We’ve been noticing some issues with our data in MongoDB. Seeing as others have had less than stellar experiences, it seemed like we should make sure that MongoDB wasn’t the one causing problems.
My main goal is to see if incrementing updates by a large set of clients can cause data to be corrupted. I’m defining corruption as anything that diverges from the original document. Specifically, we’re looking for some keys that should have an answer but don’t. My theory is that under some conditions it’s possible develop a race condition when writing the documents.
The good news is that so far I haven’t found anything suggesting my theory is correct. The bad news is that the test takes an extremely long time to run. This could be a function of the python client not being very fast, but I suspect MongoDB is at least partially to blame based on the logs. There are some long operations like moving indexes and creating new datafiles that seem to be slower than expected, which I’m assuming is because of the heavy write load.

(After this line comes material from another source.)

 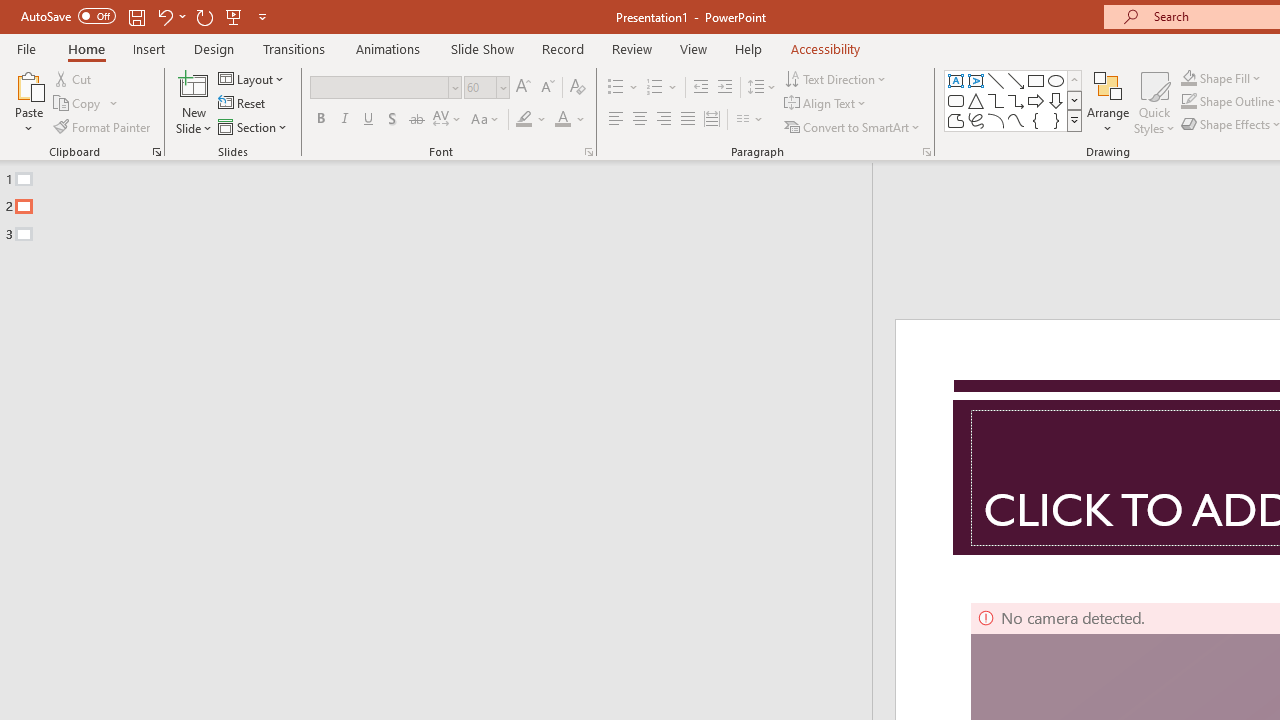 What do you see at coordinates (1189, 77) in the screenshot?
I see `'Shape Fill Orange, Accent 2'` at bounding box center [1189, 77].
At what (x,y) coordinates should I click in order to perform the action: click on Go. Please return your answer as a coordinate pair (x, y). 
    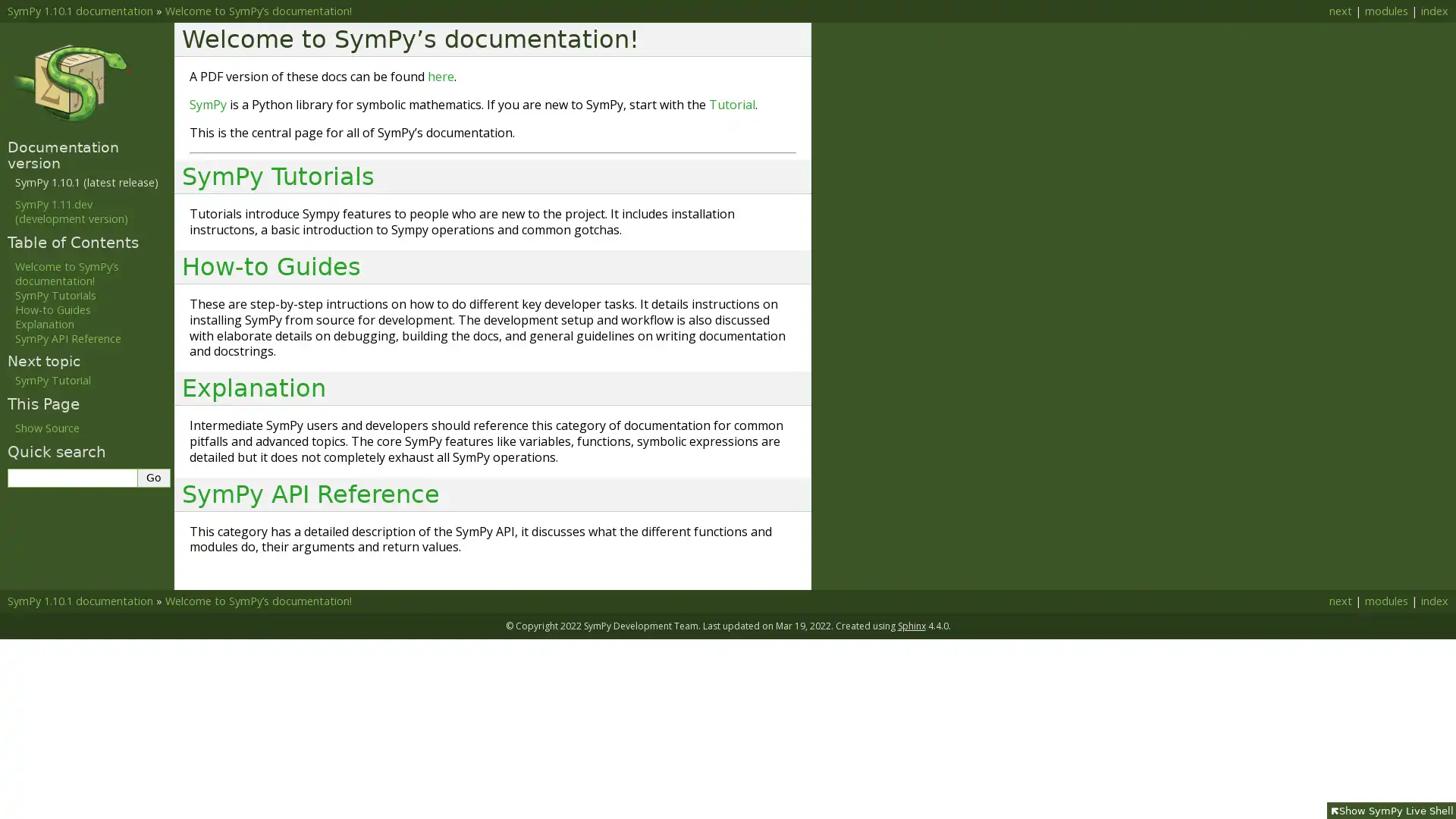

The larger picture this test paints is that incrementing documents in MongoDB is probably a bad idea for any mission critical or highly available app. The incremental updates play into MongoDBs weaknesses such as the global write lock and the way it uses mmap to manage how files are created. For our application I have long thought that we should have a two phase system. One data store for “live” data and keep static data in another store. In an initial iteration of this design I would picture a MongoDB instance for both and migrate data inbetween, doing some compaction along the way. Hopefully these tests, even if they prove MongoDB has been doing fine, will help support my design ideas.